Die Spieler wurden von der Ankündigung von Roland Garros überrascht. So twitterte Vasek Pospisil, Mitglied des Spielerrats: «Das ist der Wahnsinn. Keine Kommunikation mit den Spielern oder der ATP. Wie haben nichts zu sagen in diesem Sport.» Später löschte er seine Botschaft und verfasste eine etwas differenziertere, in der er daran appellierte, in diesen schwierigen Zeiten doch zusammenzuarbeiten.

René Stammbach, der Vizepräsident des Weltverbands ITF, hatte vom französischen Verbandspräsidenten Bernard Giudicelli kürzlich erfahren, dass eine Verschiebung des French Open diskutiert wurde. Über die Details war er aber nicht informiert. «Ich kann mir nicht vorstellen, wie man alle Turniere in den Herbst reinbringt», sagt der Aargauer. «Paris erdrückt andere Veranstaltungen. Sicher ist der Laver-Cup an seinem ursprünglichen Datum höchst gefährdet.»

Das Recht des Stärkeren

Er gehe davon aus, dass die Pariser Veranstalter zumindest mit der ATP und der WTA Kontakt gehabt hätten, sagt Stammbach. Sonst könnte es problematisch werden. Gemäss englischen Quellen sollen sich Männer- und Frauentour heute in einem gemeinsamen Statement äussern. Schliesslich werden ihre Turniere torpediert: bei der ATP Sankt Petersburg, Metz, Chengdu, Zhuhai, Sofia, Peking und Tokio, bei der WTA Tokio, Guangzhou, Seoul, Wuhan und Peking.

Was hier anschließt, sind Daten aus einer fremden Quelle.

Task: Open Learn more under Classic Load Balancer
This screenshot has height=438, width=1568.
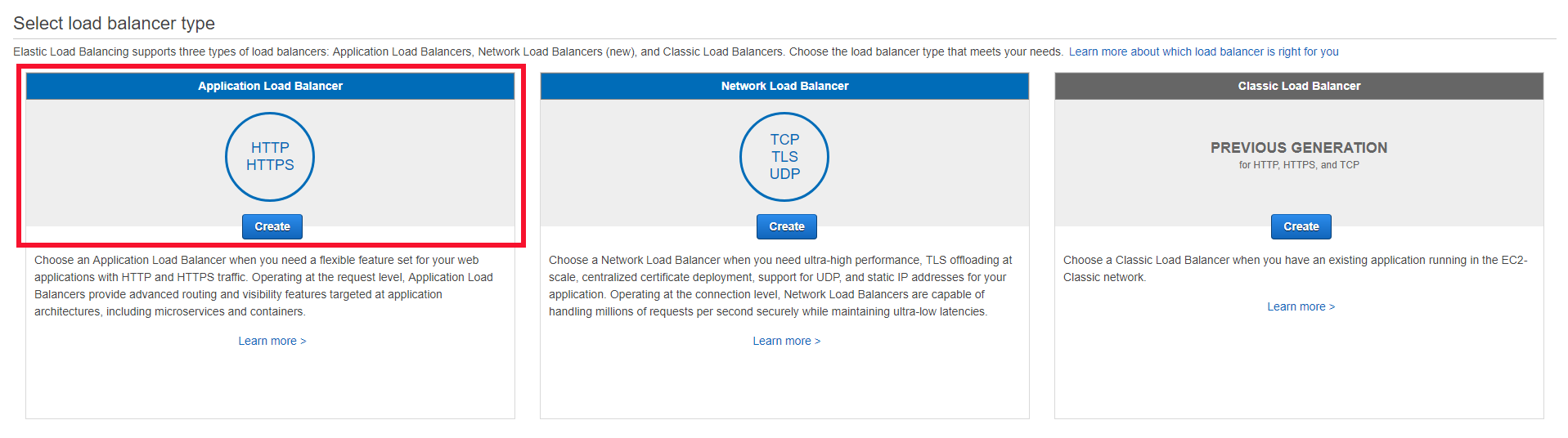Action: (x=1301, y=306)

Der Alleingang von Roland Garros passt zur Entwicklung des Welttennis in den letzten Monaten, ja Jahren. Jeder versucht, sein Event so gut wie möglich zu positionieren, ohne Rücksicht auf die anderen. Es gilt das Recht des Stärkeren. Und niemand ist so stark wie die vier Grand Slams.

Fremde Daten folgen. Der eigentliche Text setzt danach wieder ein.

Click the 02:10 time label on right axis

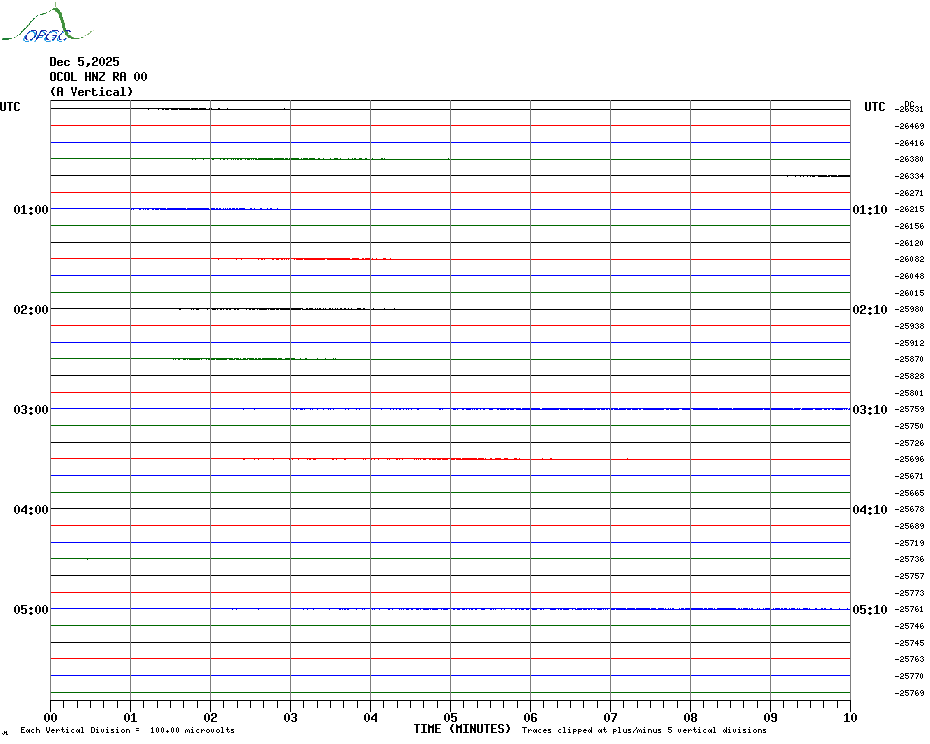click(x=868, y=310)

Stammbach sieht Probleme für Wimbledon, das ja nicht im Winter stattfinden könne. Da gibt man sich noch ruhig. In einem Statement verlieh CEO Richard Lewis der Hoffnung Ausdruck, das Turnier möge plangemäss gespielt werden. Momentan sei er stundenlang am Telefon, sagt Stammbach. «Wir müssen unzählige Szenarien wälzen.» Offen ist etwa, was mit dem Fed-Cup-Final passiert, der Mitte April in Budapest hätte stattfinden sollen. Denkbar ist, dass er um ein Jahr geschoben wird.

Auch Swiss Tennis leidet

Schwierig ist es auch für Swiss Tennis, das Stammbach ja präsidiert. Gespielt werden kann derzeit nicht, auch in Biel im Leistungszentrum steht der Betrieb still. Die Interclub-Saison steht in den Sternen, rund 2000 wollen deshalb ihre Lizenz nicht lösen. «Wir rechnen mit einem Verlust von mindestens zwei Millionen Franken», sagt Stammbach, der als Schatzmeister des ITF mit Zahlen umzugehen weiss.

Diese drohen derzeit überall tiefrot zu werden. Ausser, möglicherweise, bei den Grand Slams.